[Stored data]
----
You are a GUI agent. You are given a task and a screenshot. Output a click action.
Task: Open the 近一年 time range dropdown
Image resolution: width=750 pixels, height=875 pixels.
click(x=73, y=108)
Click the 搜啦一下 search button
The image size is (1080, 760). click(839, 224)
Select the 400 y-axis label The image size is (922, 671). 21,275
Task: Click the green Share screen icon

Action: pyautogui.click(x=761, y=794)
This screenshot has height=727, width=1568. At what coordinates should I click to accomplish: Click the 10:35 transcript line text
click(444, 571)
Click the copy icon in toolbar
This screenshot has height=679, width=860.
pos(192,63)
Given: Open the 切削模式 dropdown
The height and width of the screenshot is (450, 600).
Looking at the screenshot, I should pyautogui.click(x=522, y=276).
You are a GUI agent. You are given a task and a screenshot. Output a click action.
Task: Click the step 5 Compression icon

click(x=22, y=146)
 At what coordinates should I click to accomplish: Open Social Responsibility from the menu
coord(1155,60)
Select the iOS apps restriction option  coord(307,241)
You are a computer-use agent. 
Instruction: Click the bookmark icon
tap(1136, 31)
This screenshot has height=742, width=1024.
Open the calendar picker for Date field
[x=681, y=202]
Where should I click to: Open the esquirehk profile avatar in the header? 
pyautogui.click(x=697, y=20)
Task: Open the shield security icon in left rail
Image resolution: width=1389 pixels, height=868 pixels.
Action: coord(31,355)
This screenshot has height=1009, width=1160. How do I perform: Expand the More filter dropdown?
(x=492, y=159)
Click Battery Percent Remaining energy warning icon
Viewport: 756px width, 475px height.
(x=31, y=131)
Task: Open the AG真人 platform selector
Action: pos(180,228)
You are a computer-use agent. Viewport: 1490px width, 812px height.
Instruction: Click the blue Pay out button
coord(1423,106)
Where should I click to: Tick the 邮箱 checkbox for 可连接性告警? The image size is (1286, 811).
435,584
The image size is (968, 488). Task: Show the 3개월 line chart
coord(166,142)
----
> [Task prompt]: Each entry is to be written out exactly as it was given.

> [Task output]:
You are a GUI agent. You are given a task and a screenshot. Output a click action.
Task: Open the 近一年 time range dropdown
Image resolution: width=750 pixels, height=875 pixels.
click(x=73, y=108)
Click the 搜啦一下 search button
The image size is (1080, 760). click(839, 224)
Select the 400 y-axis label The image size is (922, 671). 21,275
Task: Click the green Share screen icon

Action: pyautogui.click(x=761, y=794)
This screenshot has height=727, width=1568. At what coordinates should I click to accomplish: Click the 10:35 transcript line text
click(444, 571)
Click the copy icon in toolbar
This screenshot has height=679, width=860.
pos(192,63)
Given: Open the 切削模式 dropdown
The height and width of the screenshot is (450, 600).
Looking at the screenshot, I should pyautogui.click(x=522, y=276).
You are a GUI agent. You are given a task and a screenshot. Output a click action.
Task: Click the step 5 Compression icon

click(x=22, y=146)
 At what coordinates should I click to accomplish: Open Social Responsibility from the menu
coord(1155,60)
Select the iOS apps restriction option  coord(307,241)
You are a computer-use agent. 
Instruction: Click the bookmark icon
tap(1136, 31)
This screenshot has height=742, width=1024.
Open the calendar picker for Date field
[x=681, y=202]
Where should I click to: Open the esquirehk profile avatar in the header? 
pyautogui.click(x=697, y=20)
Task: Open the shield security icon in left rail
Image resolution: width=1389 pixels, height=868 pixels.
Action: coord(31,355)
This screenshot has height=1009, width=1160. How do I perform: Expand the More filter dropdown?
(x=492, y=159)
Click Battery Percent Remaining energy warning icon
Viewport: 756px width, 475px height.
(x=31, y=131)
Task: Open the AG真人 platform selector
Action: pos(180,228)
You are a computer-use agent. Viewport: 1490px width, 812px height.
Instruction: Click the blue Pay out button
coord(1423,106)
Where should I click to: Tick the 邮箱 checkbox for 可连接性告警? The image size is (1286, 811).
435,584
The image size is (968, 488). Task: Show the 3개월 line chart
coord(166,142)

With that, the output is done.